:: DATASET

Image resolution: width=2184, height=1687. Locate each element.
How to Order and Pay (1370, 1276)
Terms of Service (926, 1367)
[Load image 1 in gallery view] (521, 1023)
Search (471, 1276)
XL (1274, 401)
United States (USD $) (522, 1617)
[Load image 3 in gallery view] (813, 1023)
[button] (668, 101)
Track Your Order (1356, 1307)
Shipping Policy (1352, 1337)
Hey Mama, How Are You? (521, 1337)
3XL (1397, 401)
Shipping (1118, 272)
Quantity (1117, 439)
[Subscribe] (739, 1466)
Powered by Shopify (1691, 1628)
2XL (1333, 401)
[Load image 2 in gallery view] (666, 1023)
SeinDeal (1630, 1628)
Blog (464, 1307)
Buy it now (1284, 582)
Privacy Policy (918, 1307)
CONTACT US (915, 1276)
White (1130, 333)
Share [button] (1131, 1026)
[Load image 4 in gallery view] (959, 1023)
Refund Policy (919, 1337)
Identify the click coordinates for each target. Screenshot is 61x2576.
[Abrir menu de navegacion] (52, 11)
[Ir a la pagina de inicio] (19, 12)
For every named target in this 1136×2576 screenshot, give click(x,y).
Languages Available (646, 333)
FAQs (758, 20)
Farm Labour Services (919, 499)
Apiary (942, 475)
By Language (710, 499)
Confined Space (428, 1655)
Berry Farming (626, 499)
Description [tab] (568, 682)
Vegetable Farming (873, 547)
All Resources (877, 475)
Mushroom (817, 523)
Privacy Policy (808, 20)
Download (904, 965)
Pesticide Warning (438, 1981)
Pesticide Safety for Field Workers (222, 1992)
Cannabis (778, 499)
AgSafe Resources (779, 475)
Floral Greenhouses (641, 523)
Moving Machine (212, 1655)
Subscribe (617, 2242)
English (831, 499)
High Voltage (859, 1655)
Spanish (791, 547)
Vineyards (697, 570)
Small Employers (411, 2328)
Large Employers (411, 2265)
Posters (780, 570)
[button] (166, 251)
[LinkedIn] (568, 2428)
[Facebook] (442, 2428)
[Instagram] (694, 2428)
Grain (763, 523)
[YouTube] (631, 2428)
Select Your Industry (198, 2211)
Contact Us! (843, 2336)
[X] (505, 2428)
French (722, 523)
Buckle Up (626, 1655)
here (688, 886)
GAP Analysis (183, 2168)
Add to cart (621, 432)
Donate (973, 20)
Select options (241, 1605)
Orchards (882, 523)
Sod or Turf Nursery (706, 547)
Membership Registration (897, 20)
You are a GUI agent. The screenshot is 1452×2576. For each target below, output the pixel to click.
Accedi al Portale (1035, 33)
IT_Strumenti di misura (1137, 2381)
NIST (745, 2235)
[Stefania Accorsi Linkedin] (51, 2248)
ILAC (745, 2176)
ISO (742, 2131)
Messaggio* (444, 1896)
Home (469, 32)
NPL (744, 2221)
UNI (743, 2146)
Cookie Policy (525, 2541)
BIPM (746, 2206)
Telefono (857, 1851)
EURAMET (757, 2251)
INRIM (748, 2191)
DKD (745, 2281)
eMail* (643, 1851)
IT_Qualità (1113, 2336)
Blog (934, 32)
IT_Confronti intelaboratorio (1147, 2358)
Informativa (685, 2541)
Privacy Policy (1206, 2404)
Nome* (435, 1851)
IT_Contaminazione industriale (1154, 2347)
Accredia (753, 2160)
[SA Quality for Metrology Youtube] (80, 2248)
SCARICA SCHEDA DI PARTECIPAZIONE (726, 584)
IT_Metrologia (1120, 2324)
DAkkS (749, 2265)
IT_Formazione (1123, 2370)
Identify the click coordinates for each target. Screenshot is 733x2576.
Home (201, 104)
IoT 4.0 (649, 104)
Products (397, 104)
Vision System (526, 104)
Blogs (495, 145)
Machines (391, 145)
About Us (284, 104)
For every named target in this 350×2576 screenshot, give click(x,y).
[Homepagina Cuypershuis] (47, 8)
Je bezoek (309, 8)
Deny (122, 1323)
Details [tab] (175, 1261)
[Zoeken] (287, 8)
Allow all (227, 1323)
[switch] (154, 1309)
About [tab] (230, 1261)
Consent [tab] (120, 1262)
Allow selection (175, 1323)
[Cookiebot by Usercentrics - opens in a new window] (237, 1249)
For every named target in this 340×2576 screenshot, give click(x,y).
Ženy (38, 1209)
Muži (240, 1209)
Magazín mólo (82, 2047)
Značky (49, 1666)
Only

::::

■ **TASK PROMPT**:
Give only the lines from the one holding "[Subscribe] (739, 1466)" through the one holding "Share [button] (1131, 1026)", each restated exactly as it appears above.

■ **RESPONSE AREA**:
[Subscribe] (739, 1466)
Powered by Shopify (1691, 1628)
2XL (1333, 401)
[Load image 2 in gallery view] (666, 1023)
SeinDeal (1630, 1628)
Blog (464, 1307)
Buy it now (1284, 582)
Privacy Policy (918, 1307)
CONTACT US (915, 1276)
White (1130, 333)
Share [button] (1131, 1026)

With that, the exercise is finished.